Finding unused indexes in MongoDB

Beginning in version 3.2, MongoDB tracks usage statistics for every index. To access these statistics, MongoDB offers the $indexStats aggregation pipeline stage. Here are six considerations when finding unused indexes in MongoDB.

For example, the following command will provide the index statistics for the collection “test.foo”:

db.foo.aggregate( [ { $indexStats: { } } ] )


We won’t describe the $indexStats output as there is plenty of documentation and many good articles out there that cover this topic. Instead, we will supply six considerations on different areas when using the $indexStats operator.

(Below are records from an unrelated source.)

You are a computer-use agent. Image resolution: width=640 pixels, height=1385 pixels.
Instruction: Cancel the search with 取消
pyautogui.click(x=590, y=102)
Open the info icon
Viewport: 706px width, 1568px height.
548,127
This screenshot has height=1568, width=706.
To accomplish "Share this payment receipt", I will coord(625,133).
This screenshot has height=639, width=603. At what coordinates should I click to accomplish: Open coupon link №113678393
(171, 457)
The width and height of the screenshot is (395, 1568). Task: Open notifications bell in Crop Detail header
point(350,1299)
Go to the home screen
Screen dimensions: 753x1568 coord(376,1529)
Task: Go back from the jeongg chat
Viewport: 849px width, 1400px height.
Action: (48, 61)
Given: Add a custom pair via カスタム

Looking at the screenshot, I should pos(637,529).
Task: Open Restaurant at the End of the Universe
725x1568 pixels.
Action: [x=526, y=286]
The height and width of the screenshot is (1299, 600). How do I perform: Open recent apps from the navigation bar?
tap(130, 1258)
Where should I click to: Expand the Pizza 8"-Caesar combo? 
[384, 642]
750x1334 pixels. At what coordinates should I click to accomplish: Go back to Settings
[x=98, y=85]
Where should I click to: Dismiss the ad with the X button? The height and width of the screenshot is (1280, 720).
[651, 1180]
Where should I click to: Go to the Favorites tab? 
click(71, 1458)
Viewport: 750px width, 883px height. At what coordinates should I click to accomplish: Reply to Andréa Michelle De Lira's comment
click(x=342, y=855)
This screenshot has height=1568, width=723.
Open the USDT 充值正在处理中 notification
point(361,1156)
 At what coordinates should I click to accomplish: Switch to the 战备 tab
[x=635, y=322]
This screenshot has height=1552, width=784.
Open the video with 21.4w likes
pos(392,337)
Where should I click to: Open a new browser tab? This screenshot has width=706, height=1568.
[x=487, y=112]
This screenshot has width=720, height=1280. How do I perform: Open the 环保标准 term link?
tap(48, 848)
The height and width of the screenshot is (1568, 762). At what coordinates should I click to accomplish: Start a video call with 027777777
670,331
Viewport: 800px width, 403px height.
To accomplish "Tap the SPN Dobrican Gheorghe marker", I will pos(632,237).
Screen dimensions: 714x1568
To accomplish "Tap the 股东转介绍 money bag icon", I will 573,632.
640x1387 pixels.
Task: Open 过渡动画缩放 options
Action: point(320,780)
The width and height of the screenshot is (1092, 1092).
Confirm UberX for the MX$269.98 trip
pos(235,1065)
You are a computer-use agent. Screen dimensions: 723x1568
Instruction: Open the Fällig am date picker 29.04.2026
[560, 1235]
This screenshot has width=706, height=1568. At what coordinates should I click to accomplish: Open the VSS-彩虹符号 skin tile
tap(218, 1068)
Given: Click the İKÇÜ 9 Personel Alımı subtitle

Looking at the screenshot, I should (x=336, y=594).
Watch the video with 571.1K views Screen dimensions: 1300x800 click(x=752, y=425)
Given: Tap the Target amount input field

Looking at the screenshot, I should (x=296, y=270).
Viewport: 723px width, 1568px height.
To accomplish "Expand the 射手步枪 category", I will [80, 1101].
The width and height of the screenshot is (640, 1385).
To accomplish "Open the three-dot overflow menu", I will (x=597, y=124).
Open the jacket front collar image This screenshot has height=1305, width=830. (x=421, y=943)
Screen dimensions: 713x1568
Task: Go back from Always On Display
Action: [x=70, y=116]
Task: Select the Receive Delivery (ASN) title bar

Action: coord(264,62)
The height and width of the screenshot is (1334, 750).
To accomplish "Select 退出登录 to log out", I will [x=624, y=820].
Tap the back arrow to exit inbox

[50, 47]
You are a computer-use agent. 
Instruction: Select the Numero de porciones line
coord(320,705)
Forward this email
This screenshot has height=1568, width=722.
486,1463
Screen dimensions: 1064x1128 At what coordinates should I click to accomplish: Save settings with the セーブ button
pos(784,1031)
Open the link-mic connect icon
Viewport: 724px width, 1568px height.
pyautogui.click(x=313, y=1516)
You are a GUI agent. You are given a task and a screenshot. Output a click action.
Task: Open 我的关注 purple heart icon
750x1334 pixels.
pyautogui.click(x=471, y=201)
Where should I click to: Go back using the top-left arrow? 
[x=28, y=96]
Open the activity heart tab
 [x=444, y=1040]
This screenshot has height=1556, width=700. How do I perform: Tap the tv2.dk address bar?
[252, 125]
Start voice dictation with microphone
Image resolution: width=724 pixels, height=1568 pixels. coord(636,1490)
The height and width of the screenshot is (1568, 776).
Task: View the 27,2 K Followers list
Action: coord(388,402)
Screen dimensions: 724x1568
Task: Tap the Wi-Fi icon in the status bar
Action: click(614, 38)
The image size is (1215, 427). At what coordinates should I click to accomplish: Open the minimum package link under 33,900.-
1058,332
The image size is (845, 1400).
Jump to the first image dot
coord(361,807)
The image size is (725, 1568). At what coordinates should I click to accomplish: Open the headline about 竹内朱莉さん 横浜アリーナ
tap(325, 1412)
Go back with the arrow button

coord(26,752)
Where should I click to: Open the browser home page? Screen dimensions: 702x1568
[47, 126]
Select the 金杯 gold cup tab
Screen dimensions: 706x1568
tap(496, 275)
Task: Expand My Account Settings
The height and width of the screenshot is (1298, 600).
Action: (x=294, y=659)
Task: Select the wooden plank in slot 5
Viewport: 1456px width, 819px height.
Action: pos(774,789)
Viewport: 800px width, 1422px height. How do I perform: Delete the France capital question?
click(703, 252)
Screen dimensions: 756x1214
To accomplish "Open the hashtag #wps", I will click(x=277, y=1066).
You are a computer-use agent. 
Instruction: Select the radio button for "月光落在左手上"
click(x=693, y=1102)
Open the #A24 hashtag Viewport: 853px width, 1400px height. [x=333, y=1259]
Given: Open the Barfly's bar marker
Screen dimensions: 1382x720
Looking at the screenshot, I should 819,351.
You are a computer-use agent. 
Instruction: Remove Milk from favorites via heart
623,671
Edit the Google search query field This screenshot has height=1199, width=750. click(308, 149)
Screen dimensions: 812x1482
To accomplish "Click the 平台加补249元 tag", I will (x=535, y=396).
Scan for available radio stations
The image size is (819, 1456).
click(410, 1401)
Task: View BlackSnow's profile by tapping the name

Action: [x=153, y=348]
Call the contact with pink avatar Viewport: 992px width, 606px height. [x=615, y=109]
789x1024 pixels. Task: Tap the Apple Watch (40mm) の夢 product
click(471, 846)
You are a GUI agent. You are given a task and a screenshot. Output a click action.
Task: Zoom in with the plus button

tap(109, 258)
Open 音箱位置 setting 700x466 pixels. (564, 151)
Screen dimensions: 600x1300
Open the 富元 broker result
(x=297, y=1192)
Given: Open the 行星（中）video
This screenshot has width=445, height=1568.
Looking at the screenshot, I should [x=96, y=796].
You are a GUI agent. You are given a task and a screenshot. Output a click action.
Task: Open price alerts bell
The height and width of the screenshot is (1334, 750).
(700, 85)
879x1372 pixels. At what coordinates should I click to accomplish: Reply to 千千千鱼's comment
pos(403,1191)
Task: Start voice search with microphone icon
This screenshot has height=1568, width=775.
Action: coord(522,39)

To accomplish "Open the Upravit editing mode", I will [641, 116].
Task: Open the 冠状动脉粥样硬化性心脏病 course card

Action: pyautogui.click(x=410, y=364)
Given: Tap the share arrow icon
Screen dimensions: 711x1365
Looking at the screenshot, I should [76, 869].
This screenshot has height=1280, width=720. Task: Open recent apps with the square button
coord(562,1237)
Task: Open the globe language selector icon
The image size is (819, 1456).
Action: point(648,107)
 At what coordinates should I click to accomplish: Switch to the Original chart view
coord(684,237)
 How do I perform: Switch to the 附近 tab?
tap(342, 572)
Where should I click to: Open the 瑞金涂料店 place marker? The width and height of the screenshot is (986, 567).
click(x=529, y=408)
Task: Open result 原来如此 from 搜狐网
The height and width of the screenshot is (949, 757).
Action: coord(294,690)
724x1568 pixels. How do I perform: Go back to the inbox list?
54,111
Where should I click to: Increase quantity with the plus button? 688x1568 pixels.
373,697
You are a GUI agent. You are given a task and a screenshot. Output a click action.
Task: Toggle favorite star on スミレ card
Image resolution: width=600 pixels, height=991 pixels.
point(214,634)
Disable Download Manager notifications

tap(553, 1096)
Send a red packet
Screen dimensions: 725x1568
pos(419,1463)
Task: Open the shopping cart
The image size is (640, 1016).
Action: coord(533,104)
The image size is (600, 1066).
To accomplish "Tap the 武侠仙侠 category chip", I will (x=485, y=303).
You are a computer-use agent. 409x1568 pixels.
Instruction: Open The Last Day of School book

Consideration 1: Statistics are reset on every service restart

Always pay extra attention to the “accesses.since” field when using the $indexStats operator. Some query patterns might be infrequent, such as an end of day batch process or a weekly report, so make sure the duration of the statistics you are going to evaluate covers your needs. The following script allows you to set a threshold (in hours) and will print a warning if an unused index doesn’t comply.


db.foo.aggregate( [ { $indexStats: { } } ] ).forEach(function(f){if (f.accesses.ops==0) 
{if (ISODate()-f.accesses.since < threshold_hours*3600*1000) {print('Index: ' +f.name+ ' accessed: 
' +f.accesses.ops+ ' times, Status:WARNING, The duration of statistics DOES NOT meet your compliance')} 
else {print('Index: ' +f.name+ ' accessed: ' +f.accesses.ops+ ' times,  Status:OK The duration of 
statistics meet your compliance');};}})

What is the right threshold for you? There’s no simple answer. Not all statement patterns are executed with the same frequency, so the right threshold varies from application to application and may also be different per collection within the same database.  


Consideration 2: Secondary reads

By default, $indexStats reads from the Primary. If your application only reads from the Secondaries, running the $indexStats against the Primary will lead to the wrong conclusions. In order to read the results from the Secondaries, you may use the script from the first consideration above, but execute db.getMongo().setReadPref(‘secondary’) before running it, which forces the command to read from the Secondaries.

The question now is “what if a collection receives both Primary and Secondary reads?” Using the following script, you can populate the idx array with the indexes that are unused on both Primary and Secondary:


db.foo.aggregate( [ { $indexStats: { } } ] ).forEach(function(f){if (f.accesses.ops>0) 
{ var index = idx.indexOf(f.name); if (index > -1) {idx.splice(index, 1);};}})
db.foo.aggregate( [ { $indexStats: { } } ] ).forEach(function(f){if (f.accesses.ops>0) 
{ var index = idx.indexOf(f.name); if (index > -1) {idx.splice(index, 1);};}})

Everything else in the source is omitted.